** start ITEMS **

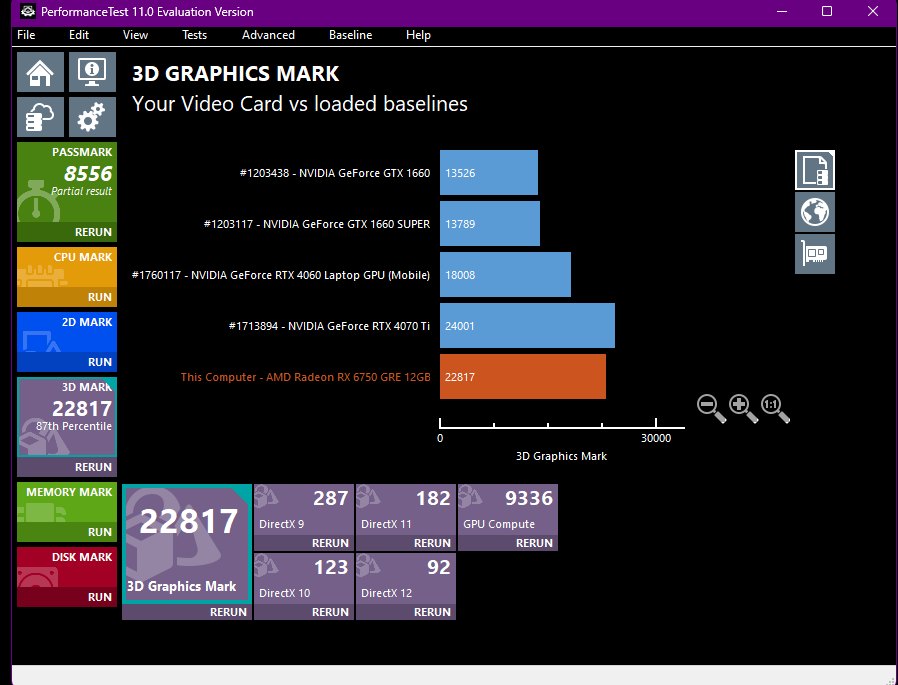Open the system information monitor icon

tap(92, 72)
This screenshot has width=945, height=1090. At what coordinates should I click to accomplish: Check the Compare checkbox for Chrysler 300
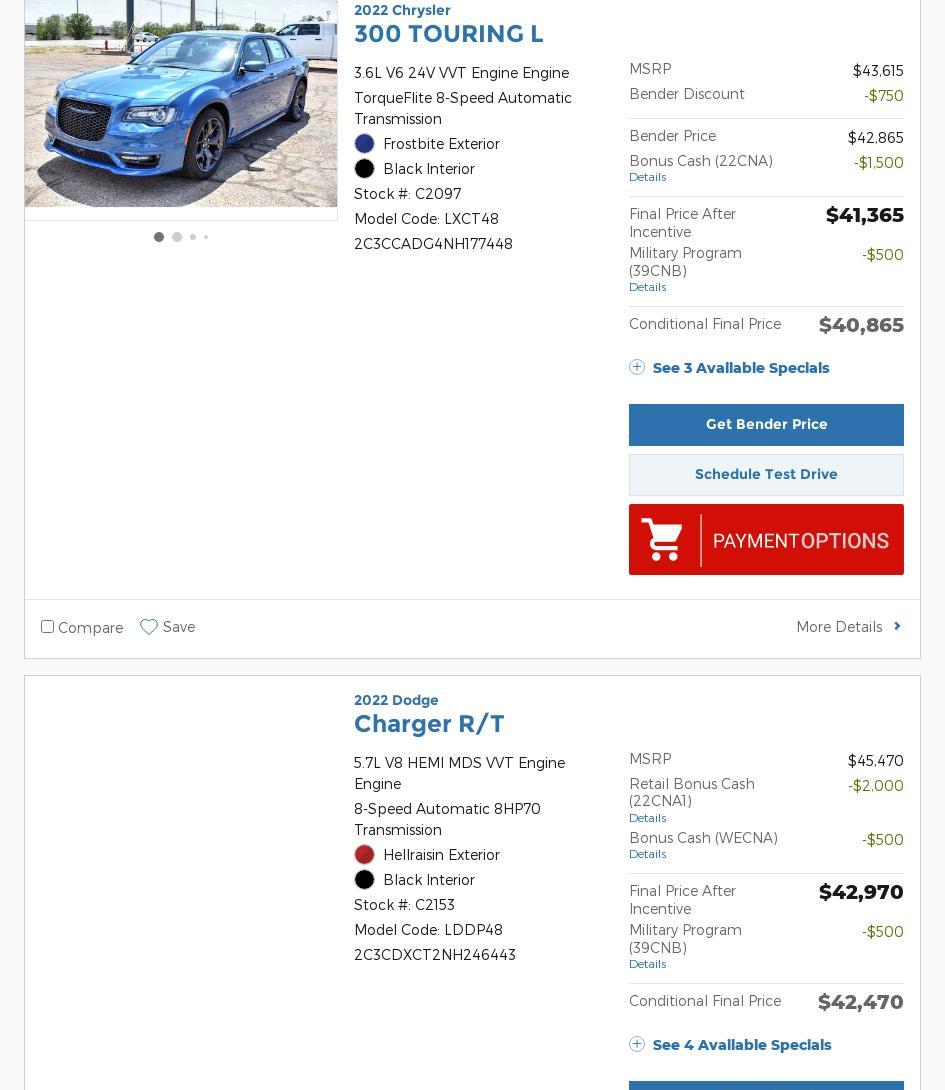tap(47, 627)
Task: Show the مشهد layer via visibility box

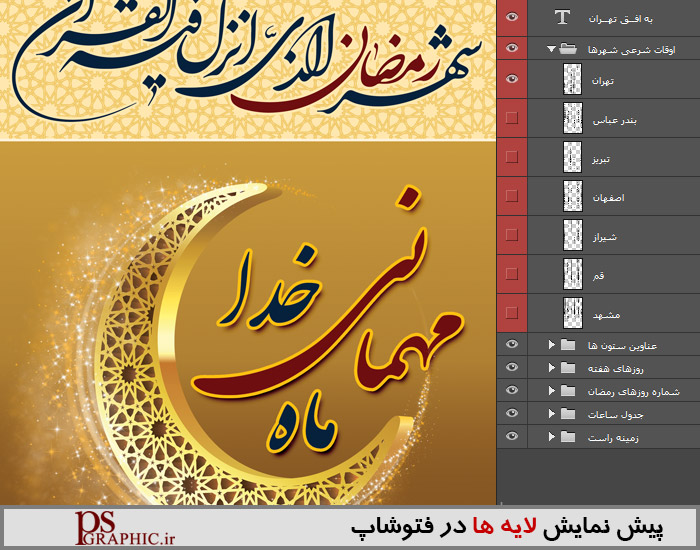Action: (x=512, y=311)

** end ITEMS **
** start ITEMS **

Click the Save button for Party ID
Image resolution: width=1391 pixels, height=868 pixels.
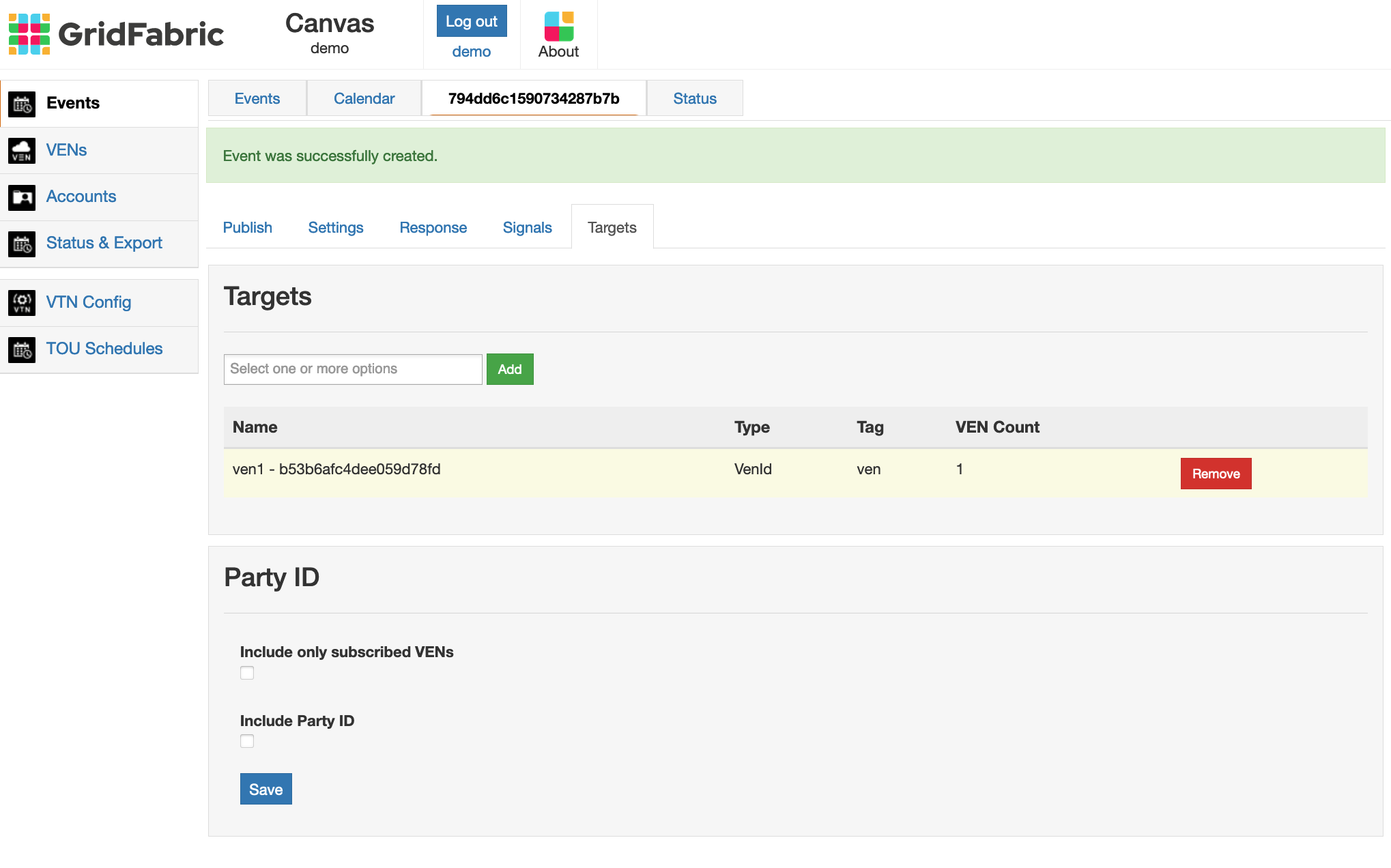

** end ITEMS **
** start ITEMS **

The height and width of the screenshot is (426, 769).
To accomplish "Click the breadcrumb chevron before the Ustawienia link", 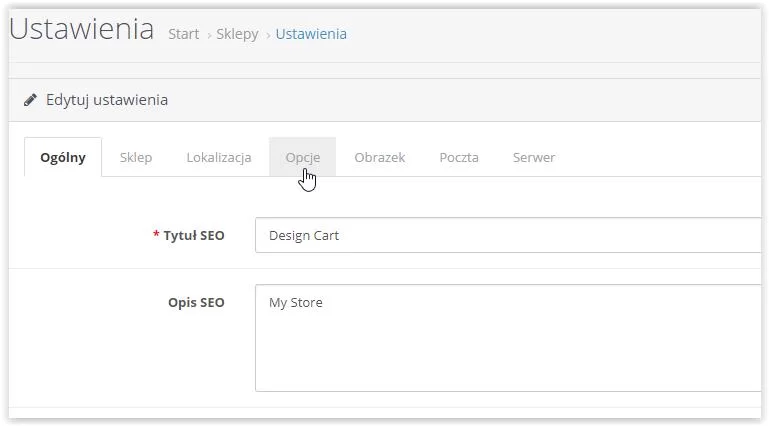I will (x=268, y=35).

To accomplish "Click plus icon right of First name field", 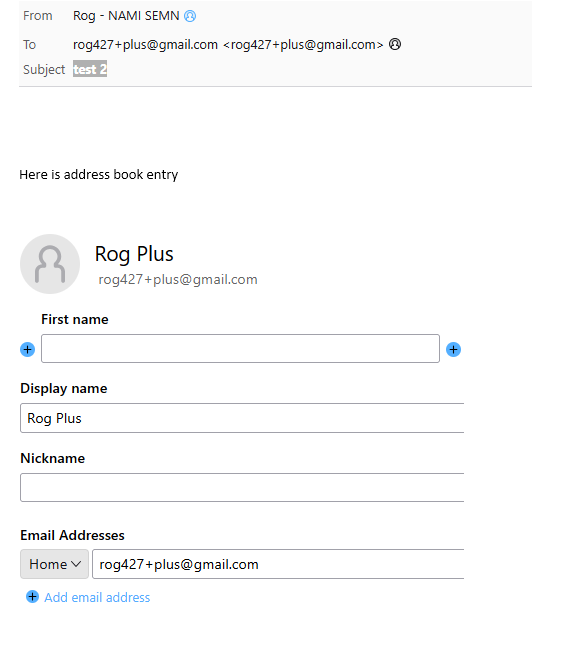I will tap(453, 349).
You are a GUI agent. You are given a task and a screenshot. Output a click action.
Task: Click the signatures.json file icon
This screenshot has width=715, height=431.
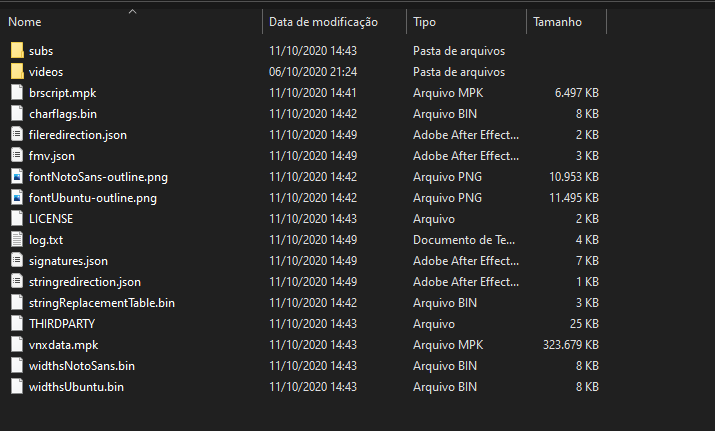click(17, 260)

** end ITEMS **

Rewrite everything from the line containing "Open the system information monitor icon" down to the line containing "Action: (x=512, y=311)", replacing "visibility box" with "visibility toggle" and keeping all else unchanged. Leave the pictures out of your answer.

PROBLEM SOLUTION ->
Open the system information monitor icon

tap(92, 72)
This screenshot has width=945, height=1090. At what coordinates should I click to accomplish: Check the Compare checkbox for Chrysler 300
tap(47, 627)
Task: Show the مشهد layer via visibility toggle

Action: (x=512, y=311)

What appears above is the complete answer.